__WHAT YOU WILL DO__. Express the part of the records that opens with the line containing "Given: Pin the" and closes with the line containing "Open the GPU-Z" as a JSON list of strings, one string per line, leaving out blank lines.

[Records for locating displayed items]
┏━━

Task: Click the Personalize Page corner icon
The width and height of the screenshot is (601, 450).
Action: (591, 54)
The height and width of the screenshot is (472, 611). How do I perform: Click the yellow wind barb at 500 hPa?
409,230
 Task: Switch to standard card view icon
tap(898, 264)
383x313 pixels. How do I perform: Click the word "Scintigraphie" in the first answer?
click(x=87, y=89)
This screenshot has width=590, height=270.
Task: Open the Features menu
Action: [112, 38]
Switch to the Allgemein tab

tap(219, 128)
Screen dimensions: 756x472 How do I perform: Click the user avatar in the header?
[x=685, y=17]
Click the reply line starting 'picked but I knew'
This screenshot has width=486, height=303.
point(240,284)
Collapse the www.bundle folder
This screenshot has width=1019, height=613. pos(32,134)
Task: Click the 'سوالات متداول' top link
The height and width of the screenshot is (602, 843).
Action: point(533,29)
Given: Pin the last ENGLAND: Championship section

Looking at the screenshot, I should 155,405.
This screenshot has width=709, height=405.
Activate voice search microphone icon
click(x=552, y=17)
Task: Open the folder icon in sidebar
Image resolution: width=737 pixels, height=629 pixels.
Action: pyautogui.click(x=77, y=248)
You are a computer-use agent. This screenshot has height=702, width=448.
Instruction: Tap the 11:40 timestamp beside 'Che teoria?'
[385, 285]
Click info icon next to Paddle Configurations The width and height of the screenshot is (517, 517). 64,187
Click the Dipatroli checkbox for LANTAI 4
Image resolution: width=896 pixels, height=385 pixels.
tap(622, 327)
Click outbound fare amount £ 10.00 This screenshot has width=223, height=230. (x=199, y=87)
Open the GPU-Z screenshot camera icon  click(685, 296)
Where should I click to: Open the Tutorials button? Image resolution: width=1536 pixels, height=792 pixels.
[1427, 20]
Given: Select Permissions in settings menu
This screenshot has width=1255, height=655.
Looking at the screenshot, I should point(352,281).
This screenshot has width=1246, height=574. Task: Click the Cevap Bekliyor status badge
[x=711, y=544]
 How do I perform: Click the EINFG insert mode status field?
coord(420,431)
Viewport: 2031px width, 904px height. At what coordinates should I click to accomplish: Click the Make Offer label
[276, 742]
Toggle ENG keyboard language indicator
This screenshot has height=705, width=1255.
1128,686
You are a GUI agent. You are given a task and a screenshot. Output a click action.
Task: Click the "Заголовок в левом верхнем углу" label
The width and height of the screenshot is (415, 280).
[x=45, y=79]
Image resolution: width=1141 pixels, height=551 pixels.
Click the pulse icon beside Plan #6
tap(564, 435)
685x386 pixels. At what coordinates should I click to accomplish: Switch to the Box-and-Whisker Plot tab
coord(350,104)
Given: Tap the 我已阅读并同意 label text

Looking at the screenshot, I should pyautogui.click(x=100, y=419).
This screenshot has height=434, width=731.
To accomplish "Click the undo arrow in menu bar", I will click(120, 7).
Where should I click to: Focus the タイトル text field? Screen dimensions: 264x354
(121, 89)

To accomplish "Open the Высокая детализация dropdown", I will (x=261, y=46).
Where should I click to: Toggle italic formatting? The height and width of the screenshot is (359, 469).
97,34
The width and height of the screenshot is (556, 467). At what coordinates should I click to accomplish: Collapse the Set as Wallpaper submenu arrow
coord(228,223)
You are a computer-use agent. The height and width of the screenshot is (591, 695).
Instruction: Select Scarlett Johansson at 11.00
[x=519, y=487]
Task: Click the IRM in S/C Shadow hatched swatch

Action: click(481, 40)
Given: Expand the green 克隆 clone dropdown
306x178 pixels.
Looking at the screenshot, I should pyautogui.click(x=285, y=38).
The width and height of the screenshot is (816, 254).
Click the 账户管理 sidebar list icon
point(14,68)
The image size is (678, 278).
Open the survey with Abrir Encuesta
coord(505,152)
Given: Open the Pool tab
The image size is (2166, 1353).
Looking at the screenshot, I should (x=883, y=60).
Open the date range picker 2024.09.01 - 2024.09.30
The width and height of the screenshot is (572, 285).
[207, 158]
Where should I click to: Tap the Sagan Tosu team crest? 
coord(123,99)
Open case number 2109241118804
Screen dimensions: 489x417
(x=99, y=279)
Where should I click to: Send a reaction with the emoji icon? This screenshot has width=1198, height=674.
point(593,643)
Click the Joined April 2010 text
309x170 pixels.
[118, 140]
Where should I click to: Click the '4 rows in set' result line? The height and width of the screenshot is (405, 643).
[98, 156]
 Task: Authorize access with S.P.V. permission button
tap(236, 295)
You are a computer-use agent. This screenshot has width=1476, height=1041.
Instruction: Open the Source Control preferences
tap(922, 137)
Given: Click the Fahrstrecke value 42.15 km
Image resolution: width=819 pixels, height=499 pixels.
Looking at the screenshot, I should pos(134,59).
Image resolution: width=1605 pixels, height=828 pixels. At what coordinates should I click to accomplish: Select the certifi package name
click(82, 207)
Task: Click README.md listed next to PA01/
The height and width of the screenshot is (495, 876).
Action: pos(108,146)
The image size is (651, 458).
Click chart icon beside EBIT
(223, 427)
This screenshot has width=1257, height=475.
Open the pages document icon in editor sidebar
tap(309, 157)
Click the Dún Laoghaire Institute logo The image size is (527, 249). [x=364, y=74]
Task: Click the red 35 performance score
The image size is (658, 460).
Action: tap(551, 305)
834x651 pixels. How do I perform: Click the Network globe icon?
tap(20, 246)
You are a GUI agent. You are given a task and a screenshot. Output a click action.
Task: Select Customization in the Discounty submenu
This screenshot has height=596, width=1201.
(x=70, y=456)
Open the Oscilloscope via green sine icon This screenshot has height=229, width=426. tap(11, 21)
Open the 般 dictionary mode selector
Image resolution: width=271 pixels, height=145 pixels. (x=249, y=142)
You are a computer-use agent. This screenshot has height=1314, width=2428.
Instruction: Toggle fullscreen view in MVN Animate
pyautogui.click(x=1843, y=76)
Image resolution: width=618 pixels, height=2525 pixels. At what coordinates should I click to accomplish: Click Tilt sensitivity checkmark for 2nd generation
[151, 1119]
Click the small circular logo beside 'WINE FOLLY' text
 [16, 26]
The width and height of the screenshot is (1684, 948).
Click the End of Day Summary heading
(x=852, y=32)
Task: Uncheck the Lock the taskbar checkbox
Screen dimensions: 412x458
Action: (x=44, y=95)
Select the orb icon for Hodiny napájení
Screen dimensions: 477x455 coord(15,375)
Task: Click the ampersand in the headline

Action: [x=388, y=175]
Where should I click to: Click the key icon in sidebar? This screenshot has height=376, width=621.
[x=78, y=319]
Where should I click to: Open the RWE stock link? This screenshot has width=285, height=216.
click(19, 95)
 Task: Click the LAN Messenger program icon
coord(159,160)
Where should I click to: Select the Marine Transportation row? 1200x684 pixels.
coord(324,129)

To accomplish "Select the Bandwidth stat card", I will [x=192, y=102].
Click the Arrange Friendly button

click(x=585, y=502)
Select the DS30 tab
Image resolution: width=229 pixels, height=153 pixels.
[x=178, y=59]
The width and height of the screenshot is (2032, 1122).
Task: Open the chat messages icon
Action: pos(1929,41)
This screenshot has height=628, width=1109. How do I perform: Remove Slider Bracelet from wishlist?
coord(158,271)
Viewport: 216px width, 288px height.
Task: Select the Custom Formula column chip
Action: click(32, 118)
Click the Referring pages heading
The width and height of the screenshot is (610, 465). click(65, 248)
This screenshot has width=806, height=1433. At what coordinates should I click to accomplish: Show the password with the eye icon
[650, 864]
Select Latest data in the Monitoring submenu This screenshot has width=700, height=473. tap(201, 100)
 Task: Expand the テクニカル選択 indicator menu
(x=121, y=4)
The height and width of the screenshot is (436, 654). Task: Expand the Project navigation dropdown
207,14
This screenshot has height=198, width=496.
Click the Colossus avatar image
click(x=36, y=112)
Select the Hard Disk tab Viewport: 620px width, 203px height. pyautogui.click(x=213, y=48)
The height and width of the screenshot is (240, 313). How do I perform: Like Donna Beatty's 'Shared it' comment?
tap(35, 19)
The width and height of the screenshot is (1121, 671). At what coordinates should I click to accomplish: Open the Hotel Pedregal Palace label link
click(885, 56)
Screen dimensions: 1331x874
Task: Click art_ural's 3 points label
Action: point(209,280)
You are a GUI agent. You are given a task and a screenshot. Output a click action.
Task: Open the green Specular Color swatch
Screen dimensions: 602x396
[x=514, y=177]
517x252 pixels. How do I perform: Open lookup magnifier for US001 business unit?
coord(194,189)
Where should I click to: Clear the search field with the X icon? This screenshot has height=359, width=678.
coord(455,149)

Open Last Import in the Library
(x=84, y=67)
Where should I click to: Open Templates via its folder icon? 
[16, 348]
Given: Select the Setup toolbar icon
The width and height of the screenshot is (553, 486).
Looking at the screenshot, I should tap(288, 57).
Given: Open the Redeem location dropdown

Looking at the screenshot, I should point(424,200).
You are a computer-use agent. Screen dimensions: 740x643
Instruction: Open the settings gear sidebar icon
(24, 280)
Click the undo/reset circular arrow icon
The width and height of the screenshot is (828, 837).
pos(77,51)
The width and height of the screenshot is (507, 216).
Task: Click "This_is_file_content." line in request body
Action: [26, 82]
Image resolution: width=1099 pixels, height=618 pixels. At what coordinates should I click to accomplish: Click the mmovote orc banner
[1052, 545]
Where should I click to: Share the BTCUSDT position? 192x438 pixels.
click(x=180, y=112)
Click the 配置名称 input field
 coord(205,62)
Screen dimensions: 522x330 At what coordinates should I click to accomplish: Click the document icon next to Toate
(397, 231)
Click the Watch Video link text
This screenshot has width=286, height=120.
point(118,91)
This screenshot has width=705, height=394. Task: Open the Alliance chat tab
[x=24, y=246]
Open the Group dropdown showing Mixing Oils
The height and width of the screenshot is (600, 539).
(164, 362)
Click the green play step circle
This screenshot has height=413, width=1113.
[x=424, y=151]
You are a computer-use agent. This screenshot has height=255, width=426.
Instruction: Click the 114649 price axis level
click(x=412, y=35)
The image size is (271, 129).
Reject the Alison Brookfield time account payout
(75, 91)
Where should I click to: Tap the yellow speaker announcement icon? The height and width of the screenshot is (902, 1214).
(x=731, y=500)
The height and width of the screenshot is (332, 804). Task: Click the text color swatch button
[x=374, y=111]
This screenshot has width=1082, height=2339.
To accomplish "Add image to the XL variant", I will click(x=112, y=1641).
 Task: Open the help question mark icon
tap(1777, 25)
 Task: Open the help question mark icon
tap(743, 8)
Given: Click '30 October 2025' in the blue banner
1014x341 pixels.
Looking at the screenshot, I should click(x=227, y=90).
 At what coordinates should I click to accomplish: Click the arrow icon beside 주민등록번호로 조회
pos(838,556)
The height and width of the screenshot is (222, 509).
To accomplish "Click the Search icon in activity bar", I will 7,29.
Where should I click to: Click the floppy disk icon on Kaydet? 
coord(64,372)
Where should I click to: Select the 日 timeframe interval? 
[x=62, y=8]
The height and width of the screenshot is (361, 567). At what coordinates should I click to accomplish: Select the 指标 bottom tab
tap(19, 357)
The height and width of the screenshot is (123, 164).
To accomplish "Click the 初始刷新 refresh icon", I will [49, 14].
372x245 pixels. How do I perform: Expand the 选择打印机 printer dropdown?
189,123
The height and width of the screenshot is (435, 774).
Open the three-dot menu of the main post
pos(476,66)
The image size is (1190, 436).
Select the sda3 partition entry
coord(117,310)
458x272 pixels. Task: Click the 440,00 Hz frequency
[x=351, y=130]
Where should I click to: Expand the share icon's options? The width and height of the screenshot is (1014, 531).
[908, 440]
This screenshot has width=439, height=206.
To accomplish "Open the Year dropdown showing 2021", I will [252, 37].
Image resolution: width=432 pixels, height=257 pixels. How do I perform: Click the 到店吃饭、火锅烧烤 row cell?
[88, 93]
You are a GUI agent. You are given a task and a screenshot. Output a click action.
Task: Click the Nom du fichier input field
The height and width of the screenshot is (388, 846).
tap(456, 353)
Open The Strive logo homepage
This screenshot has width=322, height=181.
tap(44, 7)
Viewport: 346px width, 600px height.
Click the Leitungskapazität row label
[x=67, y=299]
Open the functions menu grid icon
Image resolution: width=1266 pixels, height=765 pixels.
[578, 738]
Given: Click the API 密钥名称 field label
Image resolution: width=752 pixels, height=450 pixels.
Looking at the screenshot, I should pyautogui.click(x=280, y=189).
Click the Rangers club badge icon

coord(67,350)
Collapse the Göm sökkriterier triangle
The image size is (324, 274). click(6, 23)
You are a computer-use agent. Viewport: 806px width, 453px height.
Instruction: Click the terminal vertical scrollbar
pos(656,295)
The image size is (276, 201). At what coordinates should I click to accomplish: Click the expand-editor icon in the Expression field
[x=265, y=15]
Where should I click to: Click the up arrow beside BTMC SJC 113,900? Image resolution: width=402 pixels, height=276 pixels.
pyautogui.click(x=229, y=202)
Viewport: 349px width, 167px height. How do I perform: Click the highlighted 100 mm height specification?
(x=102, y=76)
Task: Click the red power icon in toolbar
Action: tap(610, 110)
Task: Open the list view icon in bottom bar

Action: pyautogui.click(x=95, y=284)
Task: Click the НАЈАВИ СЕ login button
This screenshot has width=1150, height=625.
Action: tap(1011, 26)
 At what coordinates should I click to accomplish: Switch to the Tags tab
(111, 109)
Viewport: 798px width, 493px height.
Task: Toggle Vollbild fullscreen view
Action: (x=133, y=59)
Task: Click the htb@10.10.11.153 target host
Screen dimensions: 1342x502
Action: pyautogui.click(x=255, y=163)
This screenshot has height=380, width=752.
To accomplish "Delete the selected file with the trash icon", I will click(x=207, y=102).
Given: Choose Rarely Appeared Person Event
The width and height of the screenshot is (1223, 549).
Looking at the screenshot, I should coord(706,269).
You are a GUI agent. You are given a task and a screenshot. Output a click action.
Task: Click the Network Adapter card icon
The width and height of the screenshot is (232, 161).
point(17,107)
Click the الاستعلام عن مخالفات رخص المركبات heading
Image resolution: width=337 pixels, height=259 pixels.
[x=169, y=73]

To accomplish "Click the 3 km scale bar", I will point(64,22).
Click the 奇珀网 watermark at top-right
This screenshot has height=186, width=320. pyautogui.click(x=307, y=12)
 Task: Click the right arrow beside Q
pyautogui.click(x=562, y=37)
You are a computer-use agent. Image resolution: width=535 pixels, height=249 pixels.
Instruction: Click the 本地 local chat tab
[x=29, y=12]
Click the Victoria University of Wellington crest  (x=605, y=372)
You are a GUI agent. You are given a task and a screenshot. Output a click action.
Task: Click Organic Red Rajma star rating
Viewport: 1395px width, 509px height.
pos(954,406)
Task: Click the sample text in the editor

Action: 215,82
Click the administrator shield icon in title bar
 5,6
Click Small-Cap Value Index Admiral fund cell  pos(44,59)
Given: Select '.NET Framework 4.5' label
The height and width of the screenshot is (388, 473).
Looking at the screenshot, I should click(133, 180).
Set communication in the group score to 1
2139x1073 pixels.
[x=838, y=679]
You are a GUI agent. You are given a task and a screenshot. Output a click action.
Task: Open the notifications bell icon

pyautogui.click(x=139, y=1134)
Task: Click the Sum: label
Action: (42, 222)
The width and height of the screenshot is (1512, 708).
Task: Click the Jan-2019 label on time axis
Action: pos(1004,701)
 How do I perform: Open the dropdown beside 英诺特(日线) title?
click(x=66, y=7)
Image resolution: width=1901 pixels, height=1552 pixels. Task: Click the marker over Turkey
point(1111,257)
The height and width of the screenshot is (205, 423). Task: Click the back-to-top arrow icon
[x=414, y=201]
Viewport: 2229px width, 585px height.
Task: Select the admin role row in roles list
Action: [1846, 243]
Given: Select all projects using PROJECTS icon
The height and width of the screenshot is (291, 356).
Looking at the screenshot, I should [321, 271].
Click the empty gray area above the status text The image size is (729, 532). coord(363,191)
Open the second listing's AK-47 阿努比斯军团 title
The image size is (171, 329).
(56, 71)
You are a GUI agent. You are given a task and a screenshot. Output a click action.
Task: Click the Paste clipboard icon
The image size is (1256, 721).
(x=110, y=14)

┗━━

__THE COMPLETED TASK__.
[
  "Given: Pin the last ENGLAND: Championship section",
  "Looking at the screenshot, I should 155,405.",
  "This screenshot has width=709, height=405.",
  "Activate voice search microphone icon",
  "click(x=552, y=17)",
  "Task: Open the folder icon in sidebar",
  "Image resolution: width=737 pixels, height=629 pixels.",
  "Action: pyautogui.click(x=77, y=248)",
  "You are a computer-use agent. This screenshot has height=702, width=448.",
  "Instruction: Tap the 11:40 timestamp beside 'Che teoria?'",
  "[385, 285]",
  "Click info icon next to Paddle Configurations The width and height of the screenshot is (517, 517). 64,187",
  "Click the Dipatroli checkbox for LANTAI 4",
  "Image resolution: width=896 pixels, height=385 pixels.",
  "tap(622, 327)",
  "Click outbound fare amount £ 10.00 This screenshot has width=223, height=230. (x=199, y=87)",
  "Open the GPU-Z screenshot camera icon  click(685, 296)"
]